2.7 Information by Holder. Each holder of Registrable Shares
---------------------
included in any registration shall furnish to the Company such information
regarding such holder and the distribution proposed by such holder as the
Company may reasonably request in writing and as shall be required in connection
with any registration, qualification or compliance referred to in this
Agreement.
2.8 "Stand-Off" Agreement; Confidentiality of Notices.
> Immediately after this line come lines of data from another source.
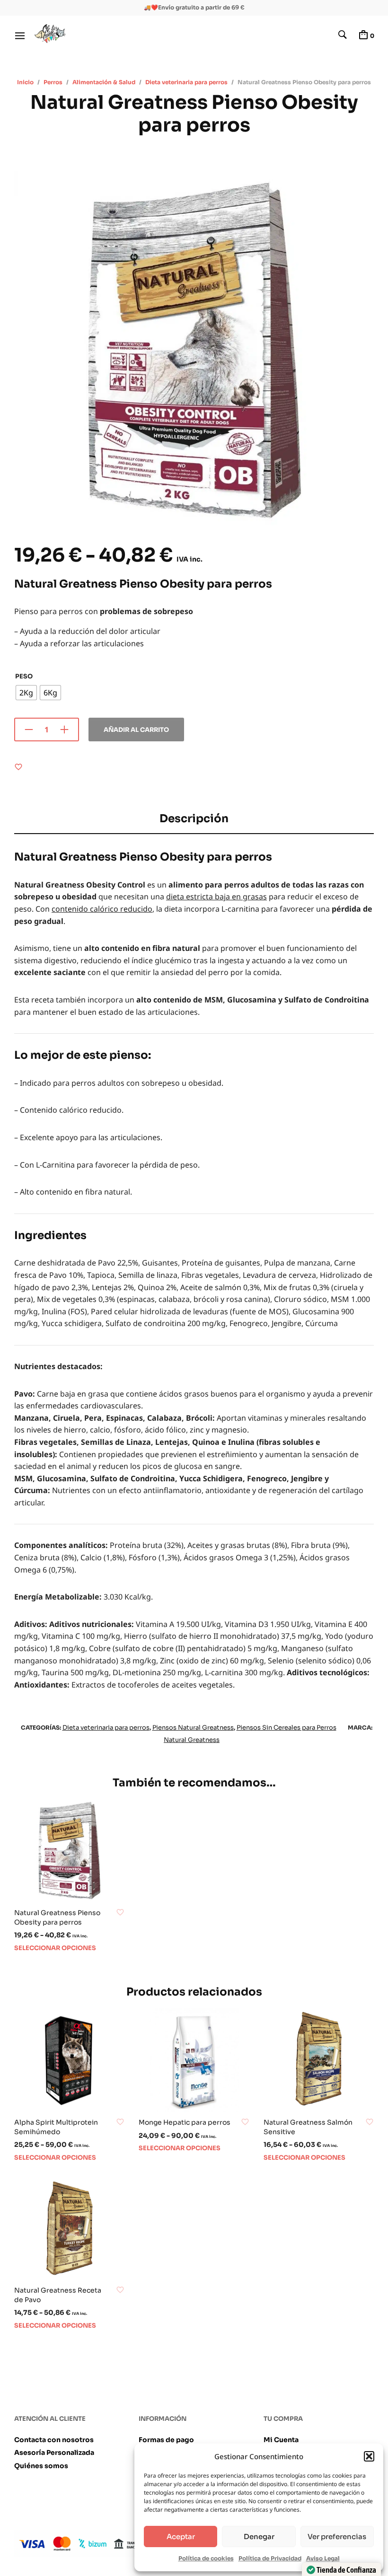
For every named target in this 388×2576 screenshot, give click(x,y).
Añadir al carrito (136, 730)
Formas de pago (166, 2439)
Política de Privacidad (269, 2558)
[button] (369, 2456)
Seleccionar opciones (55, 1948)
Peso (24, 676)
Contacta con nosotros (54, 2439)
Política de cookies (206, 2558)
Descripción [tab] (194, 819)
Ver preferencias (337, 2536)
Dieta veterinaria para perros (186, 82)
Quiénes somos (41, 2466)
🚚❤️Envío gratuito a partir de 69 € (194, 7)
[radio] (26, 693)
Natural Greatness (192, 1740)
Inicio (25, 82)
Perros (53, 82)
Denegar (259, 2536)
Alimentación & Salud (103, 82)
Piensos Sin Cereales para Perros (286, 1727)
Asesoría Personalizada (54, 2452)
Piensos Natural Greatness (193, 1727)
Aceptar (181, 2536)
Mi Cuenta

Each
------------------------------------------------
Stockholder, if requested by the Company and the managing underwriter of an
underwritten public offering by the Company of Common Stock, shall not sell or
otherwise transfer or dispose of any Registrable Shares or other securities of
the Company held by such Stockholder for a period of 180 days following the
effective date of a Registration Statement filed in connection with the Initial
Public Offering or 90 days following the effective date of a Registration
Statement filed in connection with any secondary offering; provided that all
--------
stockholders of the Company then holding at least 1% of the outstanding Common
Stock (on an as-converted basis) and all officers and directors of the Company
enter into similar agreements.
The Company may impose stop-transfer instructions with respect to the
Registrable Shares or other securities subject to the foregoing restriction
until the end of such 180-day period or 90 day period as the case may be.
Any Stockholder receiving any written notice from the Company regarding
the Company's plans to file a Registration Statement shall treat such notice
confidentially and shall not disclose such information to any person other than
as necessary to exercise its rights under this Agreement.
2.9 Limitations on Subsequent Registration Rights. The Company shall
---------------------------------------------
not, without the prior written consent of Stockholders holding at least 50% of
the Registrable Shares then held by all Stockholders, enter into any agreement
(other than this Agreement) with any holder or prospective holder of any
securities of the Company which grant such holder or prospective holder rights
to include securities of the Company in any Registration Statement, unless (a)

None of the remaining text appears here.